Originally Posted by michaelmarshall5030
I have spent over a month trying to work on the "Popeye Mouth" when swimming freestyle so I do not have to rotate my head as much (after finally learning to balance correctly). Because of my Cerebral Palsy, my mouth in general works differently than most people. I was not successful in doing the Popeye Mouth in the water, so I tried doing facial muscle exercises on dry land to see if I could condition my mouth to make the Popeye Mouth. After taking in my share of/drinking little bits of water I have given up on the attempt to even think it is possible. Does anyone have suggestions as to an alternative so I am not drinking water when trying to breathe?
I don't have cerebral palsy, but still it took me months to sort out the water/air mixture in my mouth when getting my mouth as low in the water (halfway in/out) even to get a decent starting success, and a year and a half later I'm still making occasional mistakes and swallowing water, although, I'm thankful to say, not inhaling water any more. My point is, it was difficult for me, even without neurological problems, and if I had not been encouraged by others that it could be done, I would have given up.

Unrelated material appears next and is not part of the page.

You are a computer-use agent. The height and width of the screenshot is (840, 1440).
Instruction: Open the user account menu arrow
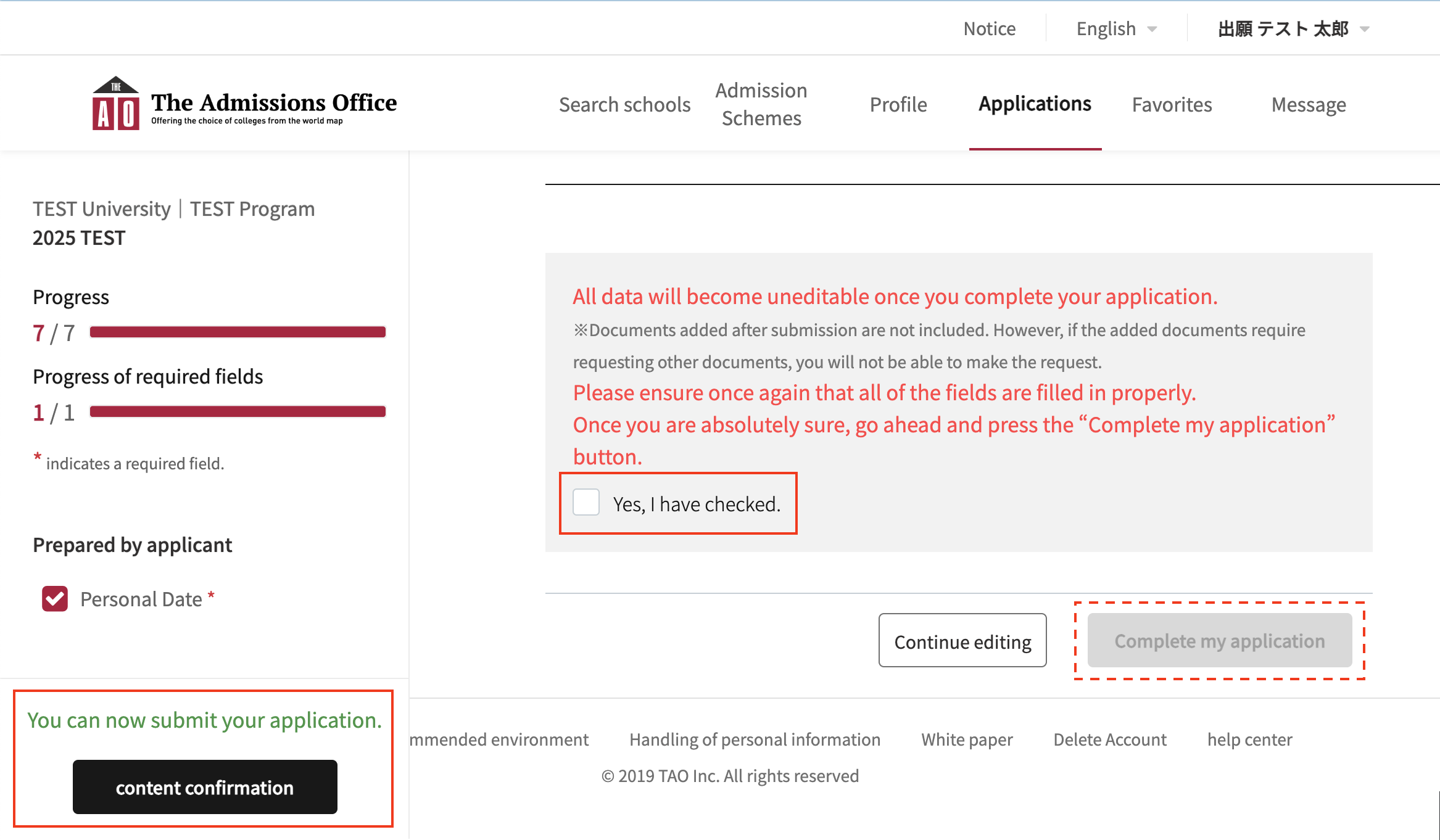click(1365, 29)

So I imagine it must be more difficult for you, especially as you have no guarantee of success. But I would point out that if you are successful, it will require quite a lot of effort and persistence, so you don't give up!
My other thought is that if you don't have the neurological connections to reliably pull your mouth to one side, I notice most swimmers don't really make as much of a Pop-eye mouth as I try to do, and some good swimmers don't seem to do any Pop-eye at all, so that external mouth distortion part doesn't seem to be an essential part of breathing technique at all.
It may be that with practice and experimentation you may be eventually able to make some sort of Pop-eye, in which case you can integrate it later into what you have already accomplished. But you don't have to wait for a good Pop-eye mouth to start to practice safe breathing technique.